» Prompt: Only a number is expected in reply: the count of lines below where the word "Raktáros" occurs.

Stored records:

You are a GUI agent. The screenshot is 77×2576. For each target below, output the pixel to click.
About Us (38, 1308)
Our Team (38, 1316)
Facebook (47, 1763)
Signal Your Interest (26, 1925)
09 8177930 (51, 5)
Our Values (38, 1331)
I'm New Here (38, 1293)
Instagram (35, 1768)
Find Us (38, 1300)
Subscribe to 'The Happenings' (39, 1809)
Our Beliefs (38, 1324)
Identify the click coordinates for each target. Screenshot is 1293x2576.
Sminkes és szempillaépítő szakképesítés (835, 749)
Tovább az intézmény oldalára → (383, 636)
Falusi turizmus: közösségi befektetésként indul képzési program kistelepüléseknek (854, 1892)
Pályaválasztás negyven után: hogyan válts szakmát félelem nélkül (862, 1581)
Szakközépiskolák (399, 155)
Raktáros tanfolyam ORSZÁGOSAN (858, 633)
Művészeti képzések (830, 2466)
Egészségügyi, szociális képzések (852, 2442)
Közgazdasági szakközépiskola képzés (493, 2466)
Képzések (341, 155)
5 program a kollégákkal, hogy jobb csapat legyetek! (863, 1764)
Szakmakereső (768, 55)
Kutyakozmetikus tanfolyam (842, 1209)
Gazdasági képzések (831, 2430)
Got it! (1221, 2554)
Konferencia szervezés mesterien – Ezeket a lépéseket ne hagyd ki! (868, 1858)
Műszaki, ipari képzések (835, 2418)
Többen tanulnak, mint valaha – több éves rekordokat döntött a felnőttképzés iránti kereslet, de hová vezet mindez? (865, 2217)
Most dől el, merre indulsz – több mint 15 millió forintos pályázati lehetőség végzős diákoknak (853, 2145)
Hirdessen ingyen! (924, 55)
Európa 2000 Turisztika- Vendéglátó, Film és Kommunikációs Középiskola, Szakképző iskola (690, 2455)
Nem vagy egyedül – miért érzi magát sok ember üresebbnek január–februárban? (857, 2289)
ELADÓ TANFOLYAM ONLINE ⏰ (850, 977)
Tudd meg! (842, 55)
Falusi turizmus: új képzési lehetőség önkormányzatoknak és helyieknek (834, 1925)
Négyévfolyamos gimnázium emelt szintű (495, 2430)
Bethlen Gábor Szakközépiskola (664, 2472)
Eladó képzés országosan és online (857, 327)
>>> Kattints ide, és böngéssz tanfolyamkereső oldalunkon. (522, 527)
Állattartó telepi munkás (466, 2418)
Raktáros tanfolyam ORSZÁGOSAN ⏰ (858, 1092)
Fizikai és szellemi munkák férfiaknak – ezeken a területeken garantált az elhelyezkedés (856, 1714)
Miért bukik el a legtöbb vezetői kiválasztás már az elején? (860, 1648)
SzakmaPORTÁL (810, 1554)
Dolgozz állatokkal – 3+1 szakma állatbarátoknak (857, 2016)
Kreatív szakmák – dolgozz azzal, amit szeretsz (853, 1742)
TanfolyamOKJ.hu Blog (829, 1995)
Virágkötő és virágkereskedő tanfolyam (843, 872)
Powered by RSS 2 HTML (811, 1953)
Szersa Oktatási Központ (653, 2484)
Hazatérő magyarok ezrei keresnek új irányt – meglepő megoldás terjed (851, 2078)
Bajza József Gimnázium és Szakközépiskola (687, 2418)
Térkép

» Response to the exercise: 2